GIVEN EXERCISE:
Rewrite all of these lines, including the requests. Shift every coordinate in the answers by -71 and leave out the pictures.

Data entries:

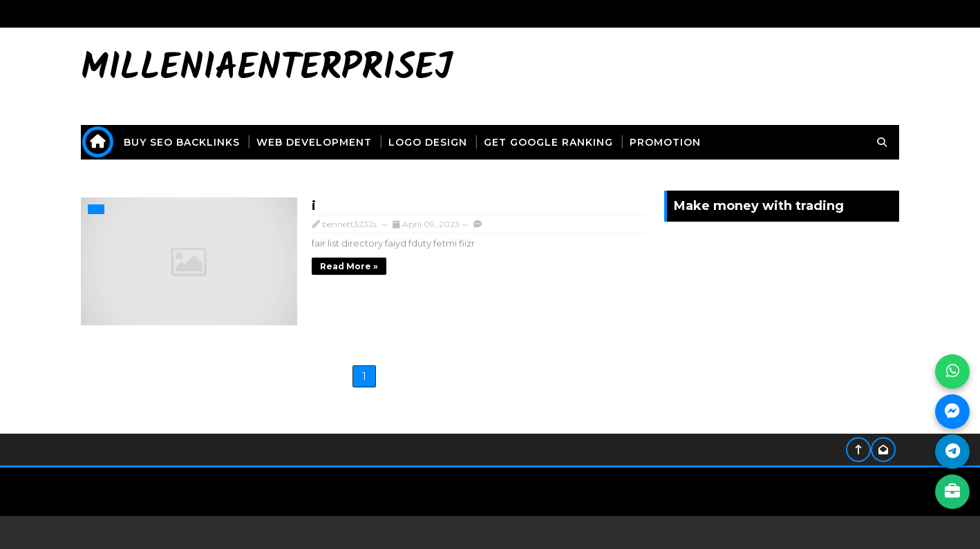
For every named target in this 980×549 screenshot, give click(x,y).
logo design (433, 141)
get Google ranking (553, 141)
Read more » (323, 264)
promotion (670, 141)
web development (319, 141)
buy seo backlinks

ANSWER TO THE EXERCISE:
For every named target in this 980×549 screenshot, give click(x,y).
logo design (362, 70)
get Google ranking (482, 70)
Read more » (252, 193)
promotion (599, 70)
web development (248, 70)
buy seo backlinks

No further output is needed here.